• Article:
━━━━━━━━━━━━━━━━━━━━
1  Results - Mapping UK General Elections

Five UK General Elections Compared (2010–2024)

This is a data-driven exploration of United Kingdom General Elections from 2010 to 2024 Through interactive maps, comparative visualizations, and reproducible code, it explores how Britain’s electoral geography has transformed over the course of 14 years of political turmoil, from coalition government to Brexit and finally to Labour’s landslide victory in 2024.

Who won in which area?

Explore how political power has shifted across UK constituencies over time. Click on each tab to see which party won in each election year. Hover over a constituency to see its detailed results and compare the geographic changes that unfolded election by election.

Coalition Politics: No single party achieved a majority. The resulting Conservative-Liberal Democrat coalition was the first in Britain since 1945.

The SNP Surge: Scotland turned yellow as the SNP swept from 6 to 56 seats, while the Liberal Democrats collapsed from 57 to just 8 seats following the coalition years.

Brexit Stalemate: Theresa May’s snap election backfired, losing the Conservative majority and another hung parliament which produced gridlock and a government dependent on DUP support.

“Get Brexit Done”: Boris Johnson’s “Get Brexit Done” campaign delivered the largest Conservative majority since 1987.
━━━━━━━━━━━━━━━━━━━━
• Stored data:

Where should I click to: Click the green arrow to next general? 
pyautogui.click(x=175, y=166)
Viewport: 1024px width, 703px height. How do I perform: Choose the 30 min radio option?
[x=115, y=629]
━━━━━━━━━━━━━━━━━━━━
• Written exercise:
Reproduce the election text word for word, everything from "Explore how political" down to "majority since 1987.". The lines above have no connection to the election text.

• Answer to this exercise:
Explore how political power has shifted across UK constituencies over time. Click on each tab to see which party won in each election year. Hover over a constituency to see its detailed results and compare the geographic changes that unfolded election by election.

Coalition Politics: No single party achieved a majority. The resulting Conservative-Liberal Democrat coalition was the first in Britain since 1945.

The SNP Surge: Scotland turned yellow as the SNP swept from 6 to 56 seats, while the Liberal Democrats collapsed from 57 to just 8 seats following the coalition years.

Brexit Stalemate: Theresa May’s snap election backfired, losing the Conservative majority and another hung parliament which produced gridlock and a government dependent on DUP support.

“Get Brexit Done”: Boris Johnson’s “Get Brexit Done” campaign delivered the largest Conservative majority since 1987.